Stored entries:
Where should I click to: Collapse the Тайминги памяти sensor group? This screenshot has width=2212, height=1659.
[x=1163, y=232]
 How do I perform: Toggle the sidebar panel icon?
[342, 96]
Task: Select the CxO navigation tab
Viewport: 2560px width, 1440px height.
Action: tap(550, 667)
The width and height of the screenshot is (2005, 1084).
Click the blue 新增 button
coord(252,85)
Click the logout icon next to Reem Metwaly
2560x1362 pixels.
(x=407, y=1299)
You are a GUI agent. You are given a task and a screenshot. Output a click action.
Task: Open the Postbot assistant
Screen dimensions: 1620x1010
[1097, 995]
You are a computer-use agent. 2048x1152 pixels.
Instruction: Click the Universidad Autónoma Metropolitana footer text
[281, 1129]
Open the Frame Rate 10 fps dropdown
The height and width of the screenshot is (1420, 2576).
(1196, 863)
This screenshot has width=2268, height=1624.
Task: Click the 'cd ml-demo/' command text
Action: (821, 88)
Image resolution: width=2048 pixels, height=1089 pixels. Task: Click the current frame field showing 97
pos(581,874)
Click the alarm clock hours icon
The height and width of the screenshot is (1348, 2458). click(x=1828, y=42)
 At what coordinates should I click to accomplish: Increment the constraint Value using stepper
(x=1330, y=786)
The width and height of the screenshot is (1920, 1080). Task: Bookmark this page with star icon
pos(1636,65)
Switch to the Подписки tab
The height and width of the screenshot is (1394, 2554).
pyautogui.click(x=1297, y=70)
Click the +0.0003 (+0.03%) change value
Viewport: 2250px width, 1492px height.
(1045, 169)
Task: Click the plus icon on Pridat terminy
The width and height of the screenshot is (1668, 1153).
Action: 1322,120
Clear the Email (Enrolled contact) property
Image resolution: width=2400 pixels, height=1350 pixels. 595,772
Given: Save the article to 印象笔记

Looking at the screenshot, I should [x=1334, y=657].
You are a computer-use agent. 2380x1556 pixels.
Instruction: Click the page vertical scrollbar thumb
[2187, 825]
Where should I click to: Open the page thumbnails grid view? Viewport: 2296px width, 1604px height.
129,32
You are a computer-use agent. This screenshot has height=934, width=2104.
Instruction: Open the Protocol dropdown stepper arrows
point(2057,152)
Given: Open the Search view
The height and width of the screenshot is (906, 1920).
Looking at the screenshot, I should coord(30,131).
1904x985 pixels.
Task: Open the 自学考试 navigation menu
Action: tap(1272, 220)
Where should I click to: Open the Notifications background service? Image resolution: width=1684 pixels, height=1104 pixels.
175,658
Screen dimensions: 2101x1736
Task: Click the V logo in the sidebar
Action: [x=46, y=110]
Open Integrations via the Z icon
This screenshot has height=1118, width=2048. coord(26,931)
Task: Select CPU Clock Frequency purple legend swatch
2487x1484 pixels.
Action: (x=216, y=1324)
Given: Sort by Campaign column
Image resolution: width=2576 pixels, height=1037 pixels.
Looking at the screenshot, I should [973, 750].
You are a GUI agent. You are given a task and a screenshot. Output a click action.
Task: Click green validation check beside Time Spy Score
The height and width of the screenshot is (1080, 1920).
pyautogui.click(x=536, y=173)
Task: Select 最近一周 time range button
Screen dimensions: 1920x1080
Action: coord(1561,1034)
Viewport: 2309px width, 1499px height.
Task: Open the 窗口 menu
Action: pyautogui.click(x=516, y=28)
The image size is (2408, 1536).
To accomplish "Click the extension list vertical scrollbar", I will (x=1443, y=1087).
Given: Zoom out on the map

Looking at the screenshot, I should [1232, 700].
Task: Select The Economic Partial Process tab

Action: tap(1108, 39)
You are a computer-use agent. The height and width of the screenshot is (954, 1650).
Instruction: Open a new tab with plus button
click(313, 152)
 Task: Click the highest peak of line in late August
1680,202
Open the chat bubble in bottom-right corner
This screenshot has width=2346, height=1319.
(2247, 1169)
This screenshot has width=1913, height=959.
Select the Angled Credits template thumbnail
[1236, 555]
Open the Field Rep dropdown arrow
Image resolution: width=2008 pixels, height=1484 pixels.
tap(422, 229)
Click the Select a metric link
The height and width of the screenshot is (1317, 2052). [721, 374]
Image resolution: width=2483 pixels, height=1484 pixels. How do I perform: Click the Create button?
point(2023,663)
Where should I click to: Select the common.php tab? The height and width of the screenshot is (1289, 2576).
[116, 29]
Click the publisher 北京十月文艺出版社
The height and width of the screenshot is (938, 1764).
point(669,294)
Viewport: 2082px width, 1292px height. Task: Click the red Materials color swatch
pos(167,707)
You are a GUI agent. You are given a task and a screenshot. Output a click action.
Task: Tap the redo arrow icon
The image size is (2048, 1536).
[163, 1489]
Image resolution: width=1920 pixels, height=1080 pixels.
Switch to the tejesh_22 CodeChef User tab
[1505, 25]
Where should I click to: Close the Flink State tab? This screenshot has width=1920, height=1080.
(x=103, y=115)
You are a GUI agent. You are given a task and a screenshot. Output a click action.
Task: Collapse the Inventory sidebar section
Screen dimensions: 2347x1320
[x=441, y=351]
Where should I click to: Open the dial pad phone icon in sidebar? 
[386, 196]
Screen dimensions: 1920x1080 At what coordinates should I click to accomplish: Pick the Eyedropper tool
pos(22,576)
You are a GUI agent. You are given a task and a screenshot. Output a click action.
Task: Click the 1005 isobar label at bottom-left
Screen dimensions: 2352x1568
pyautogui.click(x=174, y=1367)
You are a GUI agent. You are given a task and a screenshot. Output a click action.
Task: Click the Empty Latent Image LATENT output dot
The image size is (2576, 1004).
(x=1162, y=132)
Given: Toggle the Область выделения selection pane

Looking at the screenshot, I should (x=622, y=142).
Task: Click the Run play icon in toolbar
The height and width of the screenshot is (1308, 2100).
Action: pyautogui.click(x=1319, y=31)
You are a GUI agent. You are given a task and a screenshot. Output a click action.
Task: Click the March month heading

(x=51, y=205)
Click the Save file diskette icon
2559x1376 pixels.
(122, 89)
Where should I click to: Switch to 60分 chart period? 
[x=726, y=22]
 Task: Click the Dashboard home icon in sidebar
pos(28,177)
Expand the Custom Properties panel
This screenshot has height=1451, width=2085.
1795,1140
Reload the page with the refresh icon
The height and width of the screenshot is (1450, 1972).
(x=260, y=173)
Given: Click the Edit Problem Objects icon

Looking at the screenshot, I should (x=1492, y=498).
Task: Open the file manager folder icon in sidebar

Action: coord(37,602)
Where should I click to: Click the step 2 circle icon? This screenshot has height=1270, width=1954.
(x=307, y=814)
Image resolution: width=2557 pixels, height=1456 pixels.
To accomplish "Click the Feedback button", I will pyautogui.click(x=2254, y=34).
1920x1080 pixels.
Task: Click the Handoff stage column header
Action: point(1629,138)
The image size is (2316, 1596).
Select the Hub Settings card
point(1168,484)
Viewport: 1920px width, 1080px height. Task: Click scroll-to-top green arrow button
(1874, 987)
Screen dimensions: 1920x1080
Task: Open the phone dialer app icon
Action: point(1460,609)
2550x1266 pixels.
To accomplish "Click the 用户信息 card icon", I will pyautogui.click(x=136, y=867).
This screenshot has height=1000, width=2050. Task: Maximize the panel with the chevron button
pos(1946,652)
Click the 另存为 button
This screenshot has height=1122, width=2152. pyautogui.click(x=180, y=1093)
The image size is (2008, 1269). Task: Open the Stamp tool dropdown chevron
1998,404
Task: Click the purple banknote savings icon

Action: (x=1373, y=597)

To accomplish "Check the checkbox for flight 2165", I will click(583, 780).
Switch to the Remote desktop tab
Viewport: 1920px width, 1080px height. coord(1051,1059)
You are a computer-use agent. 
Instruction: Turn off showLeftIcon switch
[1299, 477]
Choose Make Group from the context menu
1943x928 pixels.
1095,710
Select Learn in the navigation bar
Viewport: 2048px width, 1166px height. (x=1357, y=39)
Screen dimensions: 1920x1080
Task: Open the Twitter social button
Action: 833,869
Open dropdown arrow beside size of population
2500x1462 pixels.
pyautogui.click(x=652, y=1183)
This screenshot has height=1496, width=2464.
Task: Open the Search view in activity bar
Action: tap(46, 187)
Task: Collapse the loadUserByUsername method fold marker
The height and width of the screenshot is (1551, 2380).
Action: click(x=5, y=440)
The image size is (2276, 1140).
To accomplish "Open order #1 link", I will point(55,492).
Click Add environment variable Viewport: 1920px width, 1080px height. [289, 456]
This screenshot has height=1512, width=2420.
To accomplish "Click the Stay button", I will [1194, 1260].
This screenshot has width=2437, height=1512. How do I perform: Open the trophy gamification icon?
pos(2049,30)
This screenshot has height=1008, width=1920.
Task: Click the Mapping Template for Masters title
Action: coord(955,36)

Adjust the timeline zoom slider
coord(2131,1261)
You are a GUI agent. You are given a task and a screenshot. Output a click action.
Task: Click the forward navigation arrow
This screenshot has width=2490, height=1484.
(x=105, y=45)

Exercise objective
Above are the entries. Copy exactly the part that opens with the line containing "Reload the page with the refresh icon" and closes with the line containing "Click Add environment", and no more.

Exercise result
Reload the page with the refresh icon
The height and width of the screenshot is (1450, 1972).
(x=260, y=173)
Given: Click the Edit Problem Objects icon

Looking at the screenshot, I should (x=1492, y=498).
Task: Open the file manager folder icon in sidebar

Action: coord(37,602)
Where should I click to: Click the step 2 circle icon? This screenshot has height=1270, width=1954.
(x=307, y=814)
Image resolution: width=2557 pixels, height=1456 pixels.
To accomplish "Click the Feedback button", I will pyautogui.click(x=2254, y=34).
1920x1080 pixels.
Task: Click the Handoff stage column header
Action: point(1629,138)
The image size is (2316, 1596).
Select the Hub Settings card
point(1168,484)
Viewport: 1920px width, 1080px height. Task: Click scroll-to-top green arrow button
(1874, 987)
Screen dimensions: 1920x1080
Task: Open the phone dialer app icon
Action: point(1460,609)
2550x1266 pixels.
To accomplish "Click the 用户信息 card icon", I will pyautogui.click(x=136, y=867).
This screenshot has height=1000, width=2050. Task: Maximize the panel with the chevron button
pos(1946,652)
Click the 另存为 button
This screenshot has height=1122, width=2152. pyautogui.click(x=180, y=1093)
The image size is (2008, 1269). Task: Open the Stamp tool dropdown chevron
1998,404
Task: Click the purple banknote savings icon

Action: (x=1373, y=597)

To accomplish "Check the checkbox for flight 2165", I will click(583, 780).
Switch to the Remote desktop tab
Viewport: 1920px width, 1080px height. coord(1051,1059)
You are a computer-use agent. 
Instruction: Turn off showLeftIcon switch
[1299, 477]
Choose Make Group from the context menu
1943x928 pixels.
1095,710
Select Learn in the navigation bar
Viewport: 2048px width, 1166px height. (x=1357, y=39)
Screen dimensions: 1920x1080
Task: Open the Twitter social button
Action: 833,869
Open dropdown arrow beside size of population
2500x1462 pixels.
pyautogui.click(x=652, y=1183)
This screenshot has height=1496, width=2464.
Task: Open the Search view in activity bar
Action: tap(46, 187)
Task: Collapse the loadUserByUsername method fold marker
The height and width of the screenshot is (1551, 2380).
Action: click(x=5, y=440)
The image size is (2276, 1140).
To accomplish "Open order #1 link", I will point(55,492).
Click Add environment variable Viewport: 1920px width, 1080px height. [289, 456]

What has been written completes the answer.